We want to identify the features that vary the most and to be able to plot them:

indices_of_variance = [t[0] for t in sorted(enumerate(vars_), key=lambda x: x[1])[-3:]] 
dataprojected = thedata.randomSplit([10, 90])[0]
# separate into two rdds
rdd0 = thedata.filter(lambda point: k_clusters.predict(point)==0)
rdd1 = thedata.filter(lambda point: k_clusters.predict(point)==1)

center_0 = k_clusters.centers[0]
center_1 = k_clusters.centers[1]
cluster_0 = rdd0.take(5)
cluster_1 = rdd1.take(5)

cluster_0_projected = np.array([[point[i] for i in indices_of_variance] for point in cluster_0])
cluster_1_projected = np.array([[point[i] for i in indices_of_variance] for point in cluster_1])

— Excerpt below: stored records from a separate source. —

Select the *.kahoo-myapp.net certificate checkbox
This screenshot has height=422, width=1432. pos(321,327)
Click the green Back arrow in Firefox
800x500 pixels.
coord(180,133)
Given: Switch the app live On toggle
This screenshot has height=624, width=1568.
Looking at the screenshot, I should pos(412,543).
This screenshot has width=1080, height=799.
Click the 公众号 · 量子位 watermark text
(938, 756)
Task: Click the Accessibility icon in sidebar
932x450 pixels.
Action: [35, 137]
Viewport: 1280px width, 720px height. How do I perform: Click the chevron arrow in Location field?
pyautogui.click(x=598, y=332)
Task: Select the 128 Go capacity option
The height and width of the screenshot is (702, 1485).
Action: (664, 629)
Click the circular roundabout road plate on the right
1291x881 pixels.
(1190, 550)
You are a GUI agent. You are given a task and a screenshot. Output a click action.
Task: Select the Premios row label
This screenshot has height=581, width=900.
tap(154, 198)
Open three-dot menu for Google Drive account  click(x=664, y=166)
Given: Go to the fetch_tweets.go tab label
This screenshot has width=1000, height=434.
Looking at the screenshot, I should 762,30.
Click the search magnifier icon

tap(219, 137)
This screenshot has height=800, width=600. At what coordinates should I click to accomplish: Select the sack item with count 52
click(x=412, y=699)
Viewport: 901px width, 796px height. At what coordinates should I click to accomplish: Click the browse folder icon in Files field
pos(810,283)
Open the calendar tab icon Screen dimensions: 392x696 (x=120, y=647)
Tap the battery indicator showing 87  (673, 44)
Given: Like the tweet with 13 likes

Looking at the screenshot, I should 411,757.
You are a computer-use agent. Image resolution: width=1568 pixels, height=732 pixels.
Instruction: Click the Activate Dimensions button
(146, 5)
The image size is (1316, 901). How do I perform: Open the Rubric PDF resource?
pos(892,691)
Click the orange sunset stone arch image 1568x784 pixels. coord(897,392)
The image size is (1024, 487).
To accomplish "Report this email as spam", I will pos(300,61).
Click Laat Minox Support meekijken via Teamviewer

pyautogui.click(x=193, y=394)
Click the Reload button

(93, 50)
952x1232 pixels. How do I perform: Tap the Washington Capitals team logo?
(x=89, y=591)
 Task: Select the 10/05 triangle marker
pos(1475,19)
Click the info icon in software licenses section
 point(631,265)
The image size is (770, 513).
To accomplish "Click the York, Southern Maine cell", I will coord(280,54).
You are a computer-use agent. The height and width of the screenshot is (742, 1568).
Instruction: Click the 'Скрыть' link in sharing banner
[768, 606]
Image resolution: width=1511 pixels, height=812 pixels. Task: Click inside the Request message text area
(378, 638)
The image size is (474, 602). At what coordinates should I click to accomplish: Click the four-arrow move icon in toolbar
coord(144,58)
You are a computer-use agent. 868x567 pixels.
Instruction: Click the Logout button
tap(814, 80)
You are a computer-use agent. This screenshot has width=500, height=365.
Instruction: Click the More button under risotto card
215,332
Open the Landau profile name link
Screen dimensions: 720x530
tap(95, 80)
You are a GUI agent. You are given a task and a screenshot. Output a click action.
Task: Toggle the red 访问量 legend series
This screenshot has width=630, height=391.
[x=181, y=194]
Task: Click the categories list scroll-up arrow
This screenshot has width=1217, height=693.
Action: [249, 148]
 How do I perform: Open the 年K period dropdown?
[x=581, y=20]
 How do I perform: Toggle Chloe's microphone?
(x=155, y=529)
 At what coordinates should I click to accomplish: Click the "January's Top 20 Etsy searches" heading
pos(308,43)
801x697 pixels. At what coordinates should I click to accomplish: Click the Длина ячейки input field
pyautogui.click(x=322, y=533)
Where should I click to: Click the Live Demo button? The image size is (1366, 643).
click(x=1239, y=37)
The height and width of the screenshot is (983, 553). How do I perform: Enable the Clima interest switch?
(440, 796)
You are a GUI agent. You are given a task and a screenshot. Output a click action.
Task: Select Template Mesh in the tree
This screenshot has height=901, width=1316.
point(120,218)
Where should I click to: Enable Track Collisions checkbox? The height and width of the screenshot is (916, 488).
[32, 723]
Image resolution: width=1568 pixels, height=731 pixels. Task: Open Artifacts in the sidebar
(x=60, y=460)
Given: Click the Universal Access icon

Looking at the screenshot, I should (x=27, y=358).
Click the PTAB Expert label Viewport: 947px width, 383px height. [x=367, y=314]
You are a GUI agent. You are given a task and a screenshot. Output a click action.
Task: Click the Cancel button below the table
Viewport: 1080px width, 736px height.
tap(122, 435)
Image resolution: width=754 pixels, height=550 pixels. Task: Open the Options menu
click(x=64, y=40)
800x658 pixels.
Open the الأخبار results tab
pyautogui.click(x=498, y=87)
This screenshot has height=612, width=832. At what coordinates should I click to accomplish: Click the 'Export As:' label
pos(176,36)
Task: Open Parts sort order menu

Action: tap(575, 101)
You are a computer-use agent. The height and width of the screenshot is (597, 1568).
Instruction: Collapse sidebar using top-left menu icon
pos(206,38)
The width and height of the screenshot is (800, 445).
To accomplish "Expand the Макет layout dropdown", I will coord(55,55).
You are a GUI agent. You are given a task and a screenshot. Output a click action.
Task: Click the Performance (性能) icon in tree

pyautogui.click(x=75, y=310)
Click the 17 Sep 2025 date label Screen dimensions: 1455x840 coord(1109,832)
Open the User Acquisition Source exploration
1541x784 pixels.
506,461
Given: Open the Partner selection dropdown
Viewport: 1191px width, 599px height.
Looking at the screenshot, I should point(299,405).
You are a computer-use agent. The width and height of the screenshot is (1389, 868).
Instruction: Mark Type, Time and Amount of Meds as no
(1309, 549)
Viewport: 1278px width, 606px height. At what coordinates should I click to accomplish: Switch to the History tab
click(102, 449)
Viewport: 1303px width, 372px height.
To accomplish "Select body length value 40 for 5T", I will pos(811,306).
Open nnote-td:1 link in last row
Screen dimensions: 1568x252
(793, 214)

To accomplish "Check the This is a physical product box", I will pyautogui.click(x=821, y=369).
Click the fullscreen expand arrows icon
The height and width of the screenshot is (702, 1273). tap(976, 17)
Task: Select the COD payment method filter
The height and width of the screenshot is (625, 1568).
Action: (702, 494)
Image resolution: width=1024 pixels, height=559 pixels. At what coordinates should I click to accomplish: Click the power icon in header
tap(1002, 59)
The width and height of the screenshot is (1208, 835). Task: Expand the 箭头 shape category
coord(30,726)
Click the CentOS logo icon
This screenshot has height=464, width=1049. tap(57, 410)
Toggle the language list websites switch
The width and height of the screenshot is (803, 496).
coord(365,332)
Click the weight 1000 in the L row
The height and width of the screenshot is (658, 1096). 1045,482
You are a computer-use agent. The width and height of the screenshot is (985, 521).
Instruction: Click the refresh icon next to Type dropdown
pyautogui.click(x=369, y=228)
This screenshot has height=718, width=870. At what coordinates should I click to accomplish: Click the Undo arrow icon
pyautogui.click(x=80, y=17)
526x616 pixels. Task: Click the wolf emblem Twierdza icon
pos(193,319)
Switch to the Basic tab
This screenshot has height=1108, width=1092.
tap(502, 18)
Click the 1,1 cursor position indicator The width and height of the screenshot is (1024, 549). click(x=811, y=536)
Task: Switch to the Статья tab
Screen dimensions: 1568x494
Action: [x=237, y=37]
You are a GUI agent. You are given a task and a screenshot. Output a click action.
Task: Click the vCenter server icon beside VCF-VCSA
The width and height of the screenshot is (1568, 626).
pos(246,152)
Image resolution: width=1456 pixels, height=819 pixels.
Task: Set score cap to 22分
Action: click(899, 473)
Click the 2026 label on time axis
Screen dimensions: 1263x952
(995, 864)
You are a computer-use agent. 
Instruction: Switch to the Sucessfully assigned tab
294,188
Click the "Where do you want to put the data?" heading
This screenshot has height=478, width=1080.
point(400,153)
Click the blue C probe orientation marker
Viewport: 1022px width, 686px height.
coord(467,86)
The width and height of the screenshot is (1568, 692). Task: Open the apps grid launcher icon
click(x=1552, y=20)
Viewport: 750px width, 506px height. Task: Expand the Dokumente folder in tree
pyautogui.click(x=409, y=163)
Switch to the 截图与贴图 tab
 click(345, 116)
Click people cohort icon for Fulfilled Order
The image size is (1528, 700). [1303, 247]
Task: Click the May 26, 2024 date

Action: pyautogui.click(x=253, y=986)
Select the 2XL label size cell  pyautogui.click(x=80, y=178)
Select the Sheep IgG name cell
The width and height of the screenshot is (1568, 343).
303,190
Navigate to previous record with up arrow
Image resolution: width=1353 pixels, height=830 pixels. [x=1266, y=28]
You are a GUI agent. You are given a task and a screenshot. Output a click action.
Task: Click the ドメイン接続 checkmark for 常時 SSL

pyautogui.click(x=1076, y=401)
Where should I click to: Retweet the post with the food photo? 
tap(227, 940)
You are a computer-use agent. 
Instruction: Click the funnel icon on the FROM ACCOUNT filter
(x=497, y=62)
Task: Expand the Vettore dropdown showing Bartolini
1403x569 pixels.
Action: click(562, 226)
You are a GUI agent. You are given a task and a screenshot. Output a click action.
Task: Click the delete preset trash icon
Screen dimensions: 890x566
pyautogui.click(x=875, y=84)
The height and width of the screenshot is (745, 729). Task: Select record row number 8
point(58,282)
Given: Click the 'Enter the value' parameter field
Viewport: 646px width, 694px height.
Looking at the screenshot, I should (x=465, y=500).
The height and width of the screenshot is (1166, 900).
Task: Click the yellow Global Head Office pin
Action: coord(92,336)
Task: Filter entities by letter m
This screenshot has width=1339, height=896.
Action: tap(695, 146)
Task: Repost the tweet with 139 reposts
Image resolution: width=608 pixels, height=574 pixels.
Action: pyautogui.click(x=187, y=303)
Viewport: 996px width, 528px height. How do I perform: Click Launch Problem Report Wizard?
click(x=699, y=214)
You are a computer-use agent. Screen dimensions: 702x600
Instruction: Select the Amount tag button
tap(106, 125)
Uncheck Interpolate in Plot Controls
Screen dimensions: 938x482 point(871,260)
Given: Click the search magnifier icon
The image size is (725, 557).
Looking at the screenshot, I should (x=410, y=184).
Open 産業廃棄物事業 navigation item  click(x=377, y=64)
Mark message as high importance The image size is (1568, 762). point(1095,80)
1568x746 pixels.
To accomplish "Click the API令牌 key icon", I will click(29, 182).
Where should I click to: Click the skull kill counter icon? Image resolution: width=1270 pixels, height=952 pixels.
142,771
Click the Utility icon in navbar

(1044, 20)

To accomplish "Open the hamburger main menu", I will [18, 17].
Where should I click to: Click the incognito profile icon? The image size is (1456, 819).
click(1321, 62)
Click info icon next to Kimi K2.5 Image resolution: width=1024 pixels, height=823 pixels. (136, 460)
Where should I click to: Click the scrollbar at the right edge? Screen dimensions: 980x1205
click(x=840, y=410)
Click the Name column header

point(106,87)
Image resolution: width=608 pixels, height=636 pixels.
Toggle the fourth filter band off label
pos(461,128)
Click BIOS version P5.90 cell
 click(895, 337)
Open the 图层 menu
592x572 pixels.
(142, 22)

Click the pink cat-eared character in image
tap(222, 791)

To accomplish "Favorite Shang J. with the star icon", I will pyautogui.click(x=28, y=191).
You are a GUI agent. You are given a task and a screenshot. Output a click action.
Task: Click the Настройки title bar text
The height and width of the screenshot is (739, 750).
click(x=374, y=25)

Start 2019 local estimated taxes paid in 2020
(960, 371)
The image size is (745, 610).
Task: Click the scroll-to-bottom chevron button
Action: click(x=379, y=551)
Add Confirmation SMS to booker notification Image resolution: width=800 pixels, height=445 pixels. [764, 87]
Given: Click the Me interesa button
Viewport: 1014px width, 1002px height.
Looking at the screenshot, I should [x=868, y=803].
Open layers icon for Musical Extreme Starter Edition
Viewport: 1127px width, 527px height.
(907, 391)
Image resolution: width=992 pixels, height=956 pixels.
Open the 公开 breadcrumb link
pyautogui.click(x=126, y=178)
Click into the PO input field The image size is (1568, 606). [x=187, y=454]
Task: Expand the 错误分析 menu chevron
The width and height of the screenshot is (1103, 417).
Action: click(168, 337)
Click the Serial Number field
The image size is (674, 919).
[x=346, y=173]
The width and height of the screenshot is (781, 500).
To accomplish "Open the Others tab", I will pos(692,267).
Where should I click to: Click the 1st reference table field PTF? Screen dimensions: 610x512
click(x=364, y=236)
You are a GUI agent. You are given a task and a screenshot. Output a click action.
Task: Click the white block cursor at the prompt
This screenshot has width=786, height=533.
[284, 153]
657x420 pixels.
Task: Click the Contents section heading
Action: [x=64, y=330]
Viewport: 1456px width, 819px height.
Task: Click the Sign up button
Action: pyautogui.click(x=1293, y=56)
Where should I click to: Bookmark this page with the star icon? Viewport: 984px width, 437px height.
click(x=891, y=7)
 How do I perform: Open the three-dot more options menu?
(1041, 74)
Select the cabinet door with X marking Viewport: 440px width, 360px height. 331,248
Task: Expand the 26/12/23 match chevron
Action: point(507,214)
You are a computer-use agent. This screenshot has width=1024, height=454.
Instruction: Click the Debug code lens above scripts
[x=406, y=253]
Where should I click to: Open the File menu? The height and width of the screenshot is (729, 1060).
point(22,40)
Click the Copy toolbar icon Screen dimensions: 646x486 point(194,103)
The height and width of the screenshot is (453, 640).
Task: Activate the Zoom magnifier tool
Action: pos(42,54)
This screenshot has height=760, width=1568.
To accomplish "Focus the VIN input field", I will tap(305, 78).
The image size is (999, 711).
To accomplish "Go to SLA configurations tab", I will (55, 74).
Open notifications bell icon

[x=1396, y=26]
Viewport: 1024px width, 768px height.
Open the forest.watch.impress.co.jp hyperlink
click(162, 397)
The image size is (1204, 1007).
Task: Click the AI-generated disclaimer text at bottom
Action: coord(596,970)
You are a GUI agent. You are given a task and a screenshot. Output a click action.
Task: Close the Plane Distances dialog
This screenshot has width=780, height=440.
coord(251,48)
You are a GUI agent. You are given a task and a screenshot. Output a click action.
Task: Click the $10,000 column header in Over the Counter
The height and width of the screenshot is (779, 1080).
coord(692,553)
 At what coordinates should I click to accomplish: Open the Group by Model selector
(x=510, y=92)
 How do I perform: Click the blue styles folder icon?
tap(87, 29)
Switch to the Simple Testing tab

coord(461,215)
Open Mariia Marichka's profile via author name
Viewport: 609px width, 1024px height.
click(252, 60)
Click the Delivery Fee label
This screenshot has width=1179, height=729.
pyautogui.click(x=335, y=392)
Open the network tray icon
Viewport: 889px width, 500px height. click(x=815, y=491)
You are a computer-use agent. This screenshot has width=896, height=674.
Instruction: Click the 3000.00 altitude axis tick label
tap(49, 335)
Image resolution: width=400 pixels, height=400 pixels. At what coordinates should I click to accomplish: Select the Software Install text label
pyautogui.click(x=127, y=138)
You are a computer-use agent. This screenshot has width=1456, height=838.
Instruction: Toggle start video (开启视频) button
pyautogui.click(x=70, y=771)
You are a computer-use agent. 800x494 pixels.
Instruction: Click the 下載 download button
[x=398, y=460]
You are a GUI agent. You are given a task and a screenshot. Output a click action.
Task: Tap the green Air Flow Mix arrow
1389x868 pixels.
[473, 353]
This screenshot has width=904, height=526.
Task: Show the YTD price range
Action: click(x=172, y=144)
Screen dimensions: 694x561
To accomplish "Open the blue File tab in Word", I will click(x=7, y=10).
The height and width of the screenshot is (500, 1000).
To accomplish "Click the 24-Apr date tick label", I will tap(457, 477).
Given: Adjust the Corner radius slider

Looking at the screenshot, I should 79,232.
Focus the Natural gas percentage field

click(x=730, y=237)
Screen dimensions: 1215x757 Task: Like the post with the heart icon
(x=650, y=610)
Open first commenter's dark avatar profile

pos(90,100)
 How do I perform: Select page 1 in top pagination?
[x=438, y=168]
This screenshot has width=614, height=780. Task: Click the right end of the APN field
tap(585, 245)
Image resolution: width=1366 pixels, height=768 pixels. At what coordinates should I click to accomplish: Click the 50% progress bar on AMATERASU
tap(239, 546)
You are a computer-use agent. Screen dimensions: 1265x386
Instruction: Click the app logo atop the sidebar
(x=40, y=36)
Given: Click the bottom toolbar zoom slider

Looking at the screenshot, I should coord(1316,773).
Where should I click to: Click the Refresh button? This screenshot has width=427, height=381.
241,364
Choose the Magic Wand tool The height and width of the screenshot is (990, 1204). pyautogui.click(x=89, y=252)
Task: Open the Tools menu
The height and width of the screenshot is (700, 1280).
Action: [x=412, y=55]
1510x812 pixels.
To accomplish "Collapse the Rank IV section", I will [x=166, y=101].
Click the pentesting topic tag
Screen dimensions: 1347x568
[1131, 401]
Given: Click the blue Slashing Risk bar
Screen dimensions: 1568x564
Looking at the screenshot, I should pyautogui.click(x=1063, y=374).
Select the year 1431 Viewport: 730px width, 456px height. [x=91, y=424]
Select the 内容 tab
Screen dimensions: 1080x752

M = max(max(cluster1_projected.flatten()), max(cluster_0_projected.flatten()))
m = min(min(cluster1_projected.flatten()), min(cluster_0_projected.flatten()))

fig2plot = plt.figure(figsize=(8, 8))
pltx = fig2plot.add_subplot(111, projection='3d')
pltx.scatter(cluster0_projected[:, 0], cluster0_projected[:, 1], cluster0_projected[:, 2], c="b")
pltx.scatter(cluster1_projected[:, 0], cluster1_projected[:, 1], cluster1_projected[:, 2], c="r")
pltx.set_xlim(m, M)
pltx.set_ylim(m, M)
pltx.set_zlim(m, M)
pltx.legend(["cluster 0", "cluster 1"])

The graph we get from the preceding is as follows:

We see that the number of elements in cluster 1 is far more than that of the number of elements in cluster 2. Cluster 0 has its elements far from the center of the data, which is indicative of the imbalance in the data.